The number of state House seats isn’t expected to change this year, but a handful of people asked the eight-member Reapportionment Committee  Wednesday to consider redrawing the lines to give bigger towns such as Windsor its own state representative.

Windsor resident, Leo Canty, told the Reapportionment Committee, that if his town had a representative it would be fighting real hard to preserve it. But Windsor doesn’t have its own representative. The town was carved into three House districts which also cover the surrounding towns of Bloomfield, Windsor Locks, and Suffield. None of the state representatives hail from Windsor, which Canty believes is one of the largest towns without its own House District.

“Everyone says it’s okay not to have a state rep. but they all fight like heck to keep theirs,” Canty said.

And it’s not for lack of trying. Canty attempted in 2010 to unseat incumbent state Rep. David Baram, D-Bloomfield, in a Democratic primary and lost.

“People do want to have representatives from their towns. Its inherent in our blood, its inherent in our history going all the way back to when Windsor invented Connecticut in 1633,” Canty told the committee Wednesday afternoon.

He said the smaller towns of Bloomfield and Windsor Locks actually have more people in the 15 and 60th House Districts, which include part of Windsor even though Windsor is the bigger town.

The town of Windsor, according to Canty, was divided into three separate districts during the 1980 redistricting process at a time when Windsor’s representative was squabbling with the governor.

He said he thinks it would be fair to have someone who grows up in Windsor represent the community of more than 29,000 people.

But Baram said he already does that.

Baram said he can’t think of one issue that’s been important to Windsor that he hasn’t been 100 percent behind.

In terms of attending town functions, Baram said he and the other state representatives with a piece of Windsor are always at community functions and talking to people in town about what matters to them.

“The argument we’re not in town is not true.

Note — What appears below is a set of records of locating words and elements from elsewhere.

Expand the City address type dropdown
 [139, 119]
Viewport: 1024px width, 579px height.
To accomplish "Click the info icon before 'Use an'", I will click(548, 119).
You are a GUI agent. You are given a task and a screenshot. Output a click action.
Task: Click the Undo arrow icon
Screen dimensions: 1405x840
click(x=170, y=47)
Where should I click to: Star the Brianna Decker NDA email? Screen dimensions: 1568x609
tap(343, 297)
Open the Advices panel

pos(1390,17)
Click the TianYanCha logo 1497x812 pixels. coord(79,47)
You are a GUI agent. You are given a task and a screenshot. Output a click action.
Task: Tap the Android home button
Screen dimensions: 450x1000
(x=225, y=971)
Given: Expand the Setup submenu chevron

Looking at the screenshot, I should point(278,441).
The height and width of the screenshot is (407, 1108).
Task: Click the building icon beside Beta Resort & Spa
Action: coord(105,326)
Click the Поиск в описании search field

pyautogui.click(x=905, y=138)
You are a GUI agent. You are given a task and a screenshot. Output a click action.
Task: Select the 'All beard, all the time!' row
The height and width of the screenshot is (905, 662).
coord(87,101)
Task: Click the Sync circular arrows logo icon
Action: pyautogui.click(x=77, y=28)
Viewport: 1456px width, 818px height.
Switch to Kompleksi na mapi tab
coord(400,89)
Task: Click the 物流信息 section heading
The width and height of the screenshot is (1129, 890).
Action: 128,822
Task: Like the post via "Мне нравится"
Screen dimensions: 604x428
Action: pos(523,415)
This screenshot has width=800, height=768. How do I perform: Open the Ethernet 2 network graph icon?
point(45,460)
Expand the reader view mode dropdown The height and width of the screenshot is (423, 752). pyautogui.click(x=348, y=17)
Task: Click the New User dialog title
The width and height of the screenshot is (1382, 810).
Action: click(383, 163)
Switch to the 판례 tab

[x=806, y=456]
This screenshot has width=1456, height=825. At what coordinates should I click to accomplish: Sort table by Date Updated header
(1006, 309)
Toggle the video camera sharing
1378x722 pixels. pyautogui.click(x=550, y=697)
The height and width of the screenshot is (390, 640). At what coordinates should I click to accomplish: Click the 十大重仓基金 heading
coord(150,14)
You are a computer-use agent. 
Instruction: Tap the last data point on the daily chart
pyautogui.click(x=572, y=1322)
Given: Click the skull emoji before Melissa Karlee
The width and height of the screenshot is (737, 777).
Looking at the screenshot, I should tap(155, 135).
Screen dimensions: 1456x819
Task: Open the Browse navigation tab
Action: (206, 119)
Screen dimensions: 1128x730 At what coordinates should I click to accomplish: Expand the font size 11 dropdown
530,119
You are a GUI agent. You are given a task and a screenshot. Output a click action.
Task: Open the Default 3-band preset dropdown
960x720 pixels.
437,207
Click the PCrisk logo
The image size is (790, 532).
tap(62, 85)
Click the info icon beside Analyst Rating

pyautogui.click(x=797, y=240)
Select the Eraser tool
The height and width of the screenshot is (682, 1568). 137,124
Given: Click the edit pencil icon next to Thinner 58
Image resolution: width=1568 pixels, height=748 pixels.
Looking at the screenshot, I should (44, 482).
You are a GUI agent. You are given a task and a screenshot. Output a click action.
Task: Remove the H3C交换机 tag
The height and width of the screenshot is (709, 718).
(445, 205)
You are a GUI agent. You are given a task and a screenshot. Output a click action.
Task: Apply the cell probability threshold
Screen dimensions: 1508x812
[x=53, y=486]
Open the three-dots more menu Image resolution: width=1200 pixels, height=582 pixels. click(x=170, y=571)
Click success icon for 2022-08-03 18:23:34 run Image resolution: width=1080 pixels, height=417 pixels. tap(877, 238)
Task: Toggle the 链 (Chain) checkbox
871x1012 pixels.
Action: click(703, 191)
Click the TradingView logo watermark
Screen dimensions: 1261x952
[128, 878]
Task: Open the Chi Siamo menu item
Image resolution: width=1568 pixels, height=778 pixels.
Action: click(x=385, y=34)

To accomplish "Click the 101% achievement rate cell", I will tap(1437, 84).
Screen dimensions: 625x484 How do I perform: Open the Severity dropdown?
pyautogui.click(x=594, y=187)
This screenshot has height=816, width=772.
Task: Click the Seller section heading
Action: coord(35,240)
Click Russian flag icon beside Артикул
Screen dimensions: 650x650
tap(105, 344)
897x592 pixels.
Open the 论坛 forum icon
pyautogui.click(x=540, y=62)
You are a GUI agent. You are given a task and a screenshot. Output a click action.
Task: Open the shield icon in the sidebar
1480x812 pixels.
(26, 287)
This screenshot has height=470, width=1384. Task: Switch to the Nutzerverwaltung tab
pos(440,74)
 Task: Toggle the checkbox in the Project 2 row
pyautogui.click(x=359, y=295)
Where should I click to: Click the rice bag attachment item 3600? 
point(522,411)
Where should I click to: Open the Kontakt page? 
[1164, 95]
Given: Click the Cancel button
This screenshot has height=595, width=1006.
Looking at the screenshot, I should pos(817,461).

We’re there all the time,” Baram said. “If the town feels the person isn’t representing their town well then they’ll vote them out.”

“If you’re there all the time and part of the community then people view you as part of the community,” Baram said.

He said that’s what he and state Rep. Peggy Sayers, D-Windsor Locks, strive for. “The artificial distinction of where you live really doesn’t have as much relevancy anymore,” he added.

The bipartisan Reapportionment Committee also heard from the Registrar of Voters in Bethel, Mary Legnard, who asked them to reduce the number of state representatives in her town.

Legnard told the committee there are less than 11,000 voters in Bethel, but there are no fewer than five voting districts for the two House and two Senate districts representing the community. She said one of the districts has just 515 voters, which means when there’s an election and only 20 percent of the voters turn out in that one district it ends up costing the town about $30 per vote.

Bob Berman of Bloomfield said he can relate. He said there’s always confusion in Bloomfield on election day because no one knows where to vote with two House and two Senate districts.

He said he’s concerned about the expense of the numerous ballots the town has to print because of all the various combinations of candidates. He said Bloomfield is a small town, but it costs the town as much to print ballots as some of the larger cities.

Jeff Bridges, town manager of Wethersfield, said his town experiences similar problems. He said with 10 voting districts and four different ballots, each election costs upwards of $20,000.

Bridges asked the committee to eliminate the smallest voting district which includes 520 voters. He said this would allow the town to reduce the number of ballots to three and could save the town between $5,000 and $7,000 per election.

Bloomfield Mayor Syd Schulman said he would like to see 169 House districts, one for each municipality in the state.

While that seems like a simple proposal, the committee has to figure out how to draw the map for the 151 House districts by population. Each state representative, represents 23,500 people and anything less than that could be consider a violation of the constitution under the “one man, one vote,” principle.